Researchers from the Centers for Disease Control and Prevention (CDC) are sounding the alarm in the Annals of Internal Medicine on a rare and deadly fungal infection that is quickly spreading across the United States and has been documented in more than 30 countries.


The fungus, Candida auris (C. auris) can spread in healthcare settings through contact with contaminated environmental surfaces, equipment, or people.
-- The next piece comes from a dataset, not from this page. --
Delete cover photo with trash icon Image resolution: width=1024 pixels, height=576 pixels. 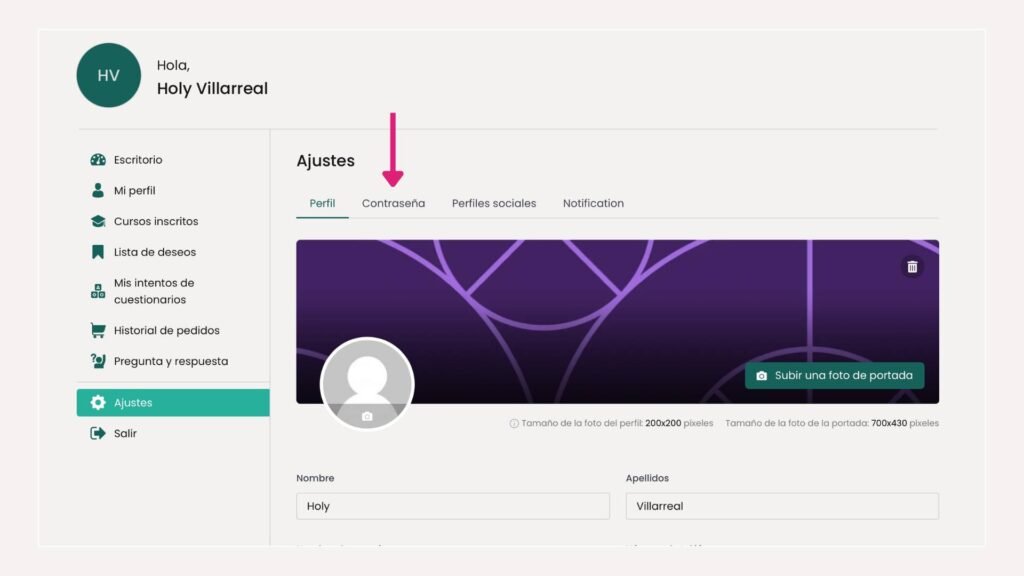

While healthy people aren’t considered at risk for infection, those that are immunocompromised or elderly are.

Since the first positive case in 2016, the emerging fungus has continued to cause illness and death nationwide and 17 states identified their first C. auris case between 2019 and 2021. Currently, 28 states and Washington D.C. have reported cases of the deadly fungus.

In 2021 there were a total of 3,270 clinical cases and 7,413 screening cases of C. auris reported in the U.S. and these numbers have continued to rise each year. The percentage increase in clinical cases grew by 44% in 2019 and 95% in 2021. In 2022, the U.S. recorded 2,377 confirmed cases.

The agency also reported that colonization screening increased in 2021 by more than 80%. Colonization refers to the presence of a pathogen in an individual that is not causing an infection.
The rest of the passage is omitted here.